Stalking the 52-week low lists can often throw up a decent buy opportunity.
But for these 3 S&P/ASX 200 shares, now might not be the right time.
Bank of Queensland Limited (ASX: BOQ)
Retail banker Bank of Queensland Limited saw its share price sink to a 52-week low on October 25 at $9.43, but it's marginally back in the black today, up slightly to $9.68 at the time of writing.
The Bank of Queensland share price plummet can be attributed in part to the stock going ex-dividend for its final fully-franked 38c per share dividend late last week.
Investors are wary of banks right now, and Bank of Queensland has suffered worse falls of late than the likes of Commonwealth Bank of Australia (ASX: CBA), Australia and New Zealand Banking Group (ASX: ANZ) or National Australia Bank (ASX: NAB).
But, in comparison to the big four, Bank of Queensland has kept its nose reasonably clean as far as the Banking Royal Commission goes – even trumping up a better than anticipated underlying profit result recently.
However, punters could be cautious due to the likes of Macquarie's sell rating earlier this month and that's understandable.
A relief rally is unlikely anytime soon, but today's modest rise will be enough to pull the stock out of its 12 month lows in the very least.
With volatility in the sector ongoing I wouldn't be scouting buy opportunities on these lows just yet.
Domain Holdings Australia Ltd (ASX: DHG)
A softening housing market is no friend of digital and print real estate platform advertiser Domain Holdings Australia Ltd.
Domain shares hit a 52-week low on October 26 at $2.47, but are back up 1.2% today to $2.51.
But Domain is in good company on the falls list, with sector cousin REA Group Limited (ASX: REA) clocking falls of around 20% in the last few months and sitting far lower than its 52-week share price high in August of $93.35 – at $71.83 at the time of writing.
Sharp falls from rivals like Domain and REA are a pretty good indication of serious threats in their overall market, and with property prices in Sydney down 20% annually, it's little surprise.

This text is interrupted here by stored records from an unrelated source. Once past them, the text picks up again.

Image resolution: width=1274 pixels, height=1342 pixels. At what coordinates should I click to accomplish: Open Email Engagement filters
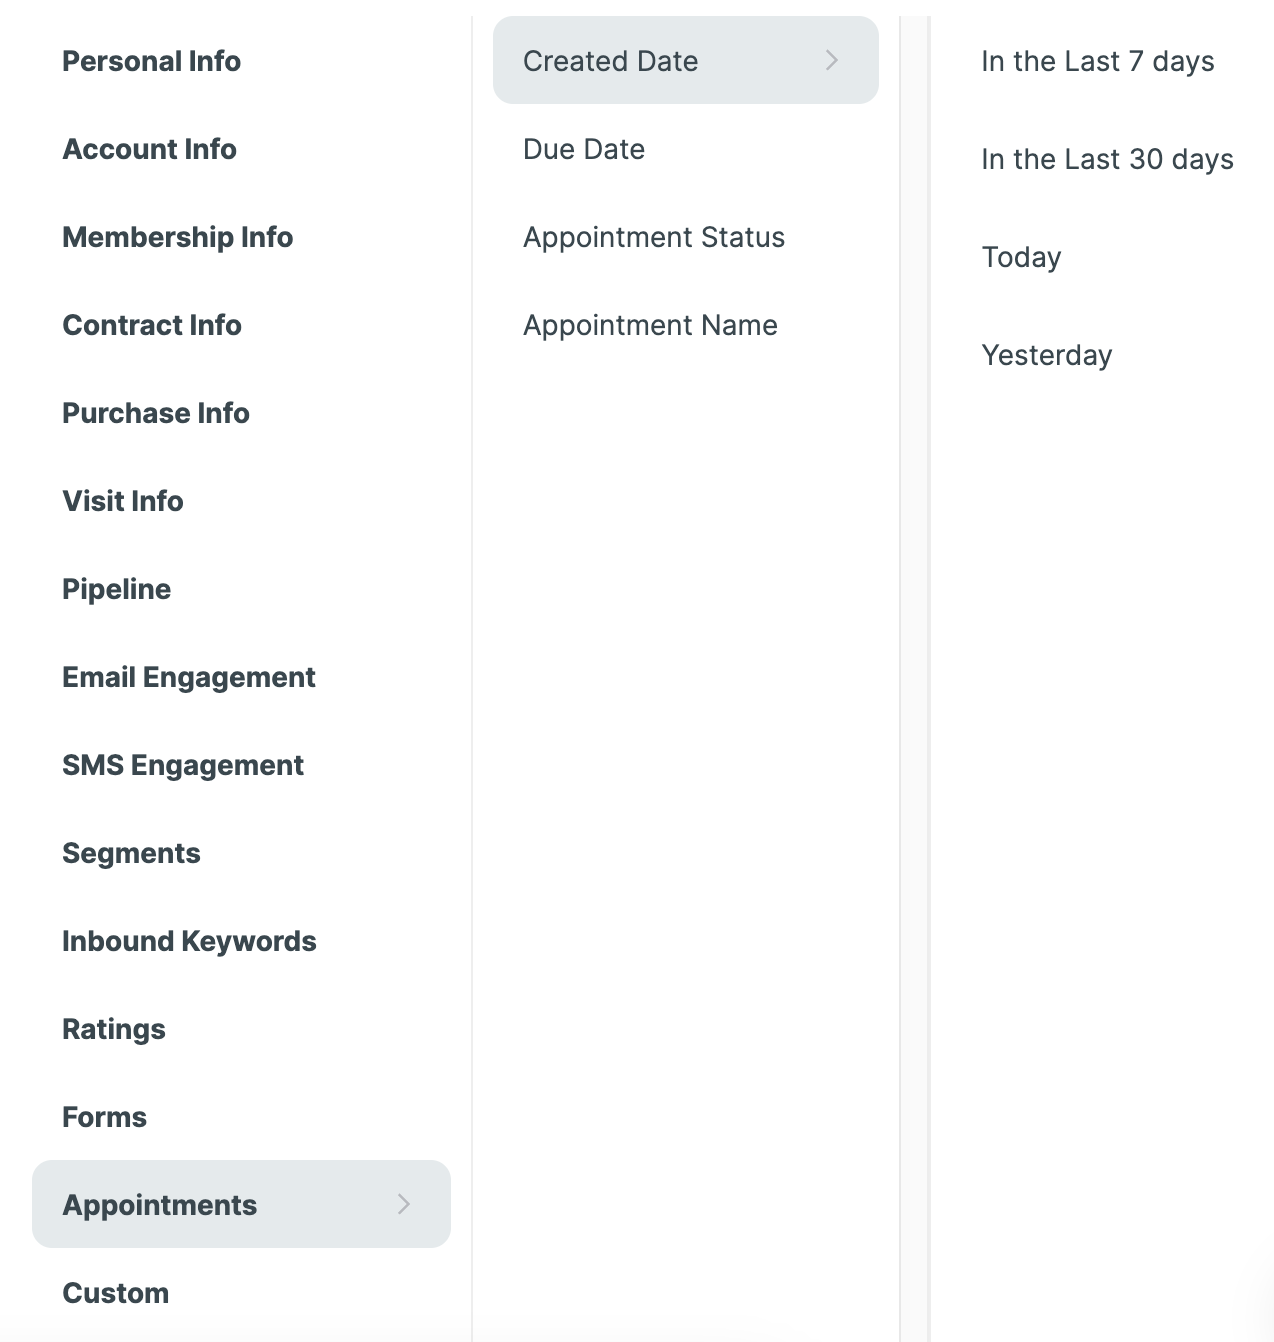coord(188,677)
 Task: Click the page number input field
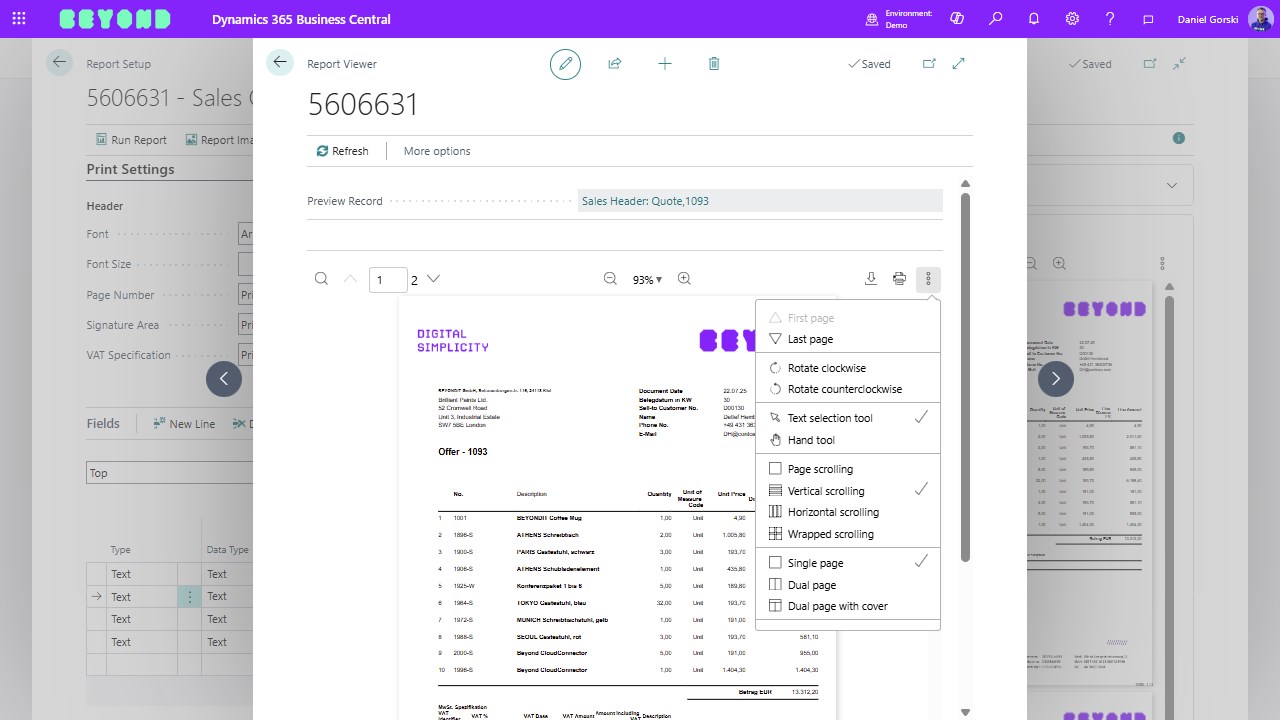click(388, 279)
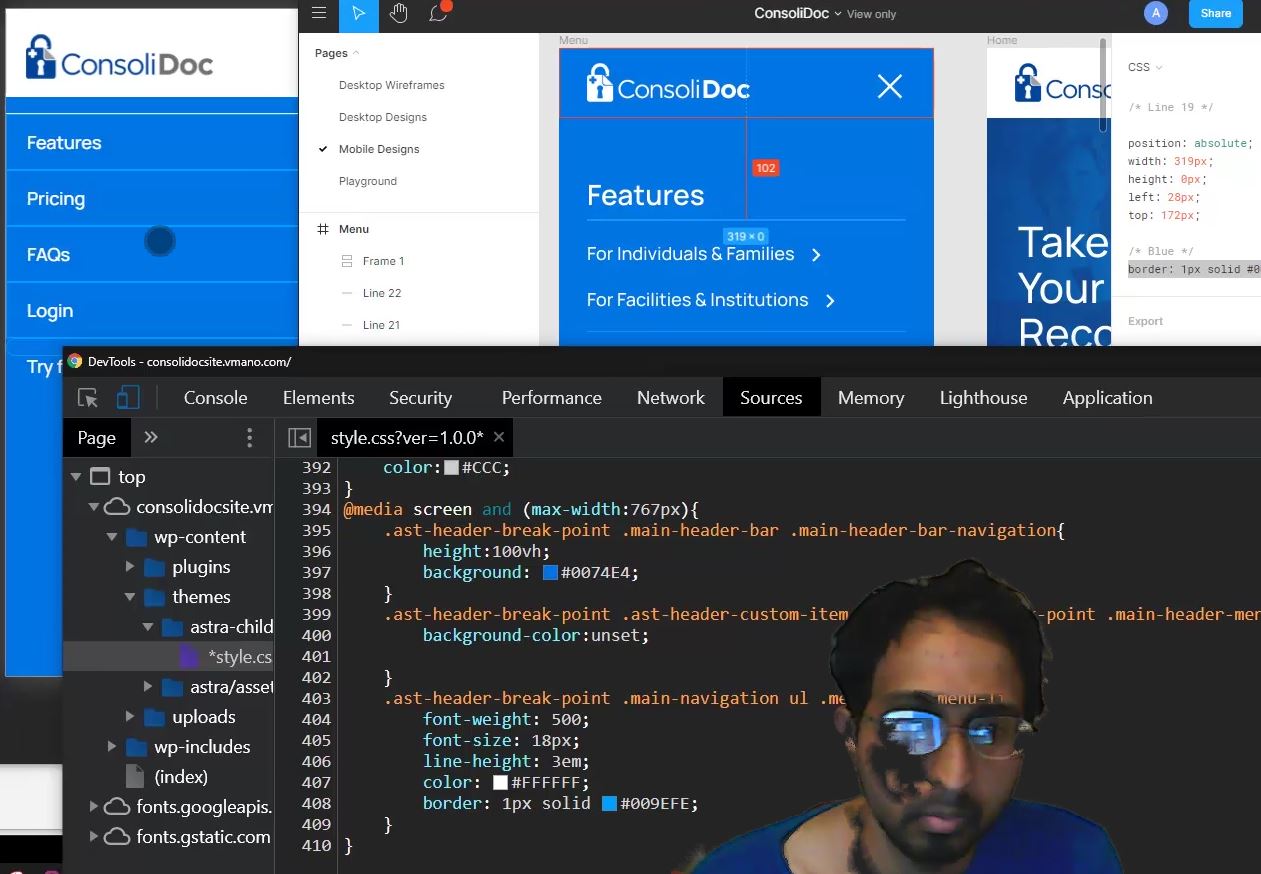Open the Figma hamburger main menu

319,13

Property market tumbles hurt more than just the likes of Domain, REA and the banks who are handing out mortgages, with furniture retailer Nick Scali Limited (ASX: NCK) feeling the pinch of late also.
While the property market will no doubt rebound again eventually, it might be too early to buy in now with that future possibility in mind.
Kogan.com Ltd (ASX: KGN)
The Kogan.com Ltd share price hit a 52-week low yesterday, finishing days trade at $2.83, but is back on the up today, sitting 1.7% up at $2.88 at the time of writing.
It's been a fall from grace for the hotly anticipated retail and services business, and its sour trading update this Monday has not helped things along.
With global brands revenue dropping 27.4% investors who were scouting around for buy opportunities on this low might be thinking twice about why Kogan's core business is failing to come up with the goods.
A more positive trading update will probably be needed to lift spirits on this one, and rightly so, with softer than expected inflation figures out of the Australian Bureau of Statistics not exactly spelling boom time for retailers in the near future.